ジャンさんの場合、麻痺は収まったものの、その回復中に本来は唾液の分泌腺に着くはずだった唾液腺を司る神経が、誤った道をどんどん進んで涙腺に着いてしまった。
その結果、左目の涙腺の活動が顕著に影響を受けることになったという。古くからの言い伝え「ワニの涙」にちなんだ「ワニの涙症候群」 ちなみにワニの涙症候群という名の由来は、ワニが獲物を食べる時に涙を流すという古くからの伝承(ワニの涙)にちなんでいる。
人間的な解釈により、食事の時に「あたかも獲物に同情するかのように」目を潤ませたり「偽善で」大粒の涙を流すといわれるワニ。
だが実のところ、その「涙」は人間のように感情を揺さぶられた時に流れるものとは異なるそうだ。

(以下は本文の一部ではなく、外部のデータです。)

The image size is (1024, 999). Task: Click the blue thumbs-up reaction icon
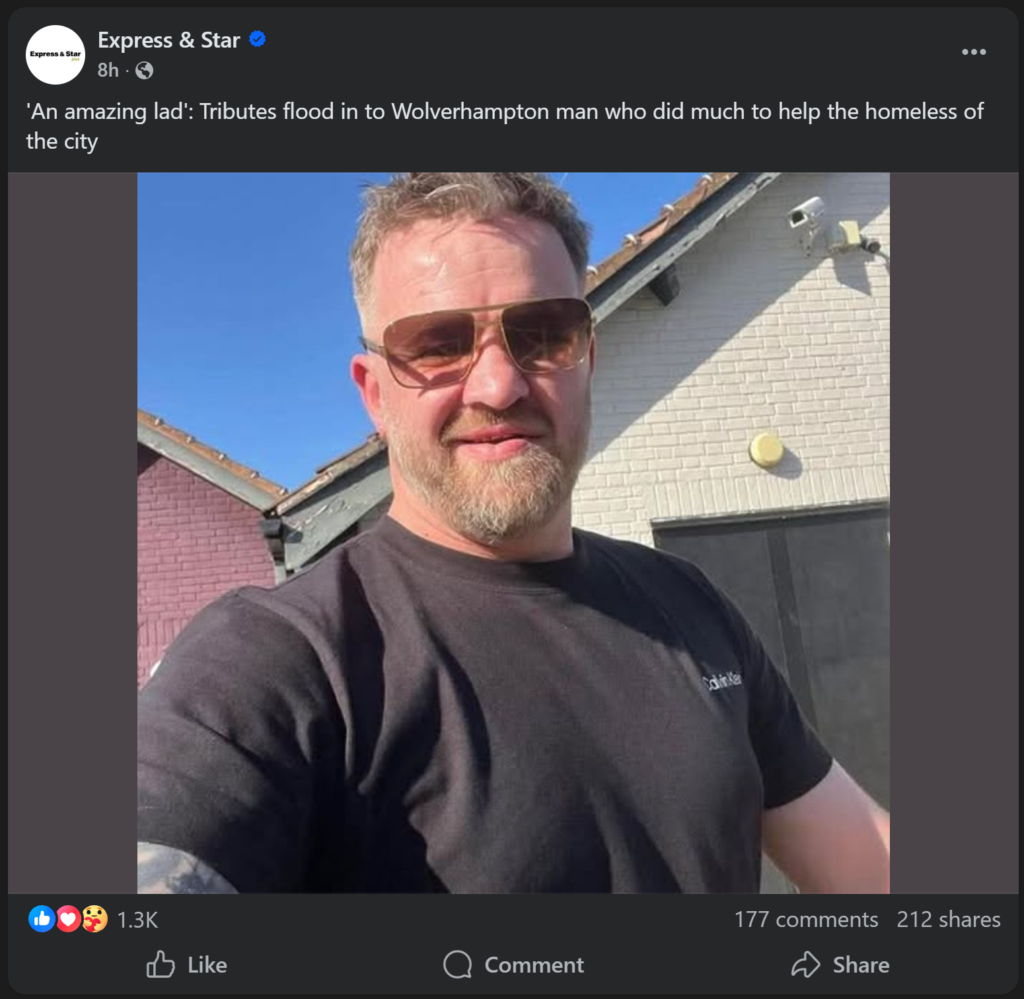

ワニや亀の「涙」は、体内のナトリウムを排出するためにある。その分泌物は涙のように塩辛いが、塩類腺という分泌器官を通じて出てくるもので、厳密には目からではなく目尻から出る。
それは常時機能しているが、陸上では人の涙の粒のようにこぼれ落ちるため、いつしかそう語られるようになったのだろう。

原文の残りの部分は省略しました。